## Your instructions:
Where a line has odd spacing or punctuation, keep it; transcribe all the entries exactly.

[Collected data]

=====

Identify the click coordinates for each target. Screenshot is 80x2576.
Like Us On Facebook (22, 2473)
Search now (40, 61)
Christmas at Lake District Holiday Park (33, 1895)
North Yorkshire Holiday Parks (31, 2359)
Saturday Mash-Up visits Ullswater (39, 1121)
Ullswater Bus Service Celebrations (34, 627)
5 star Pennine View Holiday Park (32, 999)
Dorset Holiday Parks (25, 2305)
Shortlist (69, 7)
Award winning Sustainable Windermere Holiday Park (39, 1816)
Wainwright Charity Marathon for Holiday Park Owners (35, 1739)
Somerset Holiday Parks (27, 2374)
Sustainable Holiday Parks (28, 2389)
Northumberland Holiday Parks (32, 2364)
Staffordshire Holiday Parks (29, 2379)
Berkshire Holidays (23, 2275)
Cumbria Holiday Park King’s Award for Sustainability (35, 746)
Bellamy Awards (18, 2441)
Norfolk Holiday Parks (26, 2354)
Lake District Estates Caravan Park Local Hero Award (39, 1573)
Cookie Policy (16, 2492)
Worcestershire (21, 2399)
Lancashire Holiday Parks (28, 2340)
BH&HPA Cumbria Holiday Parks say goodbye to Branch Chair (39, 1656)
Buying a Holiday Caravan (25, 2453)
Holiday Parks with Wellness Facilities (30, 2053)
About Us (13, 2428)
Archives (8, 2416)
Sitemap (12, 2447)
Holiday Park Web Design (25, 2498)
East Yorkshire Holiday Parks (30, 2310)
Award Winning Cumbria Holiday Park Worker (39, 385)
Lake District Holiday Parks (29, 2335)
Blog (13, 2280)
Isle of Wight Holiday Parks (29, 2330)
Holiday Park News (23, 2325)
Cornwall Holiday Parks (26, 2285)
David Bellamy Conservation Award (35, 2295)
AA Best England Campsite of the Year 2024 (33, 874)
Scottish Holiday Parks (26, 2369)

=====

## Exercise response:
Identify the click coordinates for each target. Screenshot is 80x2576.
Like Us On Facebook (22, 2473)
Search now (40, 61)
Christmas at Lake District Holiday Park (33, 1895)
North Yorkshire Holiday Parks (31, 2359)
Saturday Mash-Up visits Ullswater (39, 1121)
Ullswater Bus Service Celebrations (34, 627)
5 star Pennine View Holiday Park (32, 999)
Dorset Holiday Parks (25, 2305)
Shortlist (69, 7)
Award winning Sustainable Windermere Holiday Park (39, 1816)
Wainwright Charity Marathon for Holiday Park Owners (35, 1739)
Somerset Holiday Parks (27, 2374)
Sustainable Holiday Parks (28, 2389)
Northumberland Holiday Parks (32, 2364)
Staffordshire Holiday Parks (29, 2379)
Berkshire Holidays (23, 2275)
Cumbria Holiday Park King’s Award for Sustainability (35, 746)
Bellamy Awards (18, 2441)
Norfolk Holiday Parks (26, 2354)
Lake District Estates Caravan Park Local Hero Award (39, 1573)
Cookie Policy (16, 2492)
Worcestershire (21, 2399)
Lancashire Holiday Parks (28, 2340)
BH&HPA Cumbria Holiday Parks say goodbye to Branch Chair (39, 1656)
Buying a Holiday Caravan (25, 2453)
Holiday Parks with Wellness Facilities (30, 2053)
About Us (13, 2428)
Archives (8, 2416)
Sitemap (12, 2447)
Holiday Park Web Design (25, 2498)
East Yorkshire Holiday Parks (30, 2310)
Award Winning Cumbria Holiday Park Worker (39, 385)
Lake District Holiday Parks (29, 2335)
Blog (13, 2280)
Isle of Wight Holiday Parks (29, 2330)
Holiday Park News (23, 2325)
Cornwall Holiday Parks (26, 2285)
David Bellamy Conservation Award (35, 2295)
AA Best England Campsite of the Year 2024 (33, 874)
Scottish Holiday Parks (26, 2369)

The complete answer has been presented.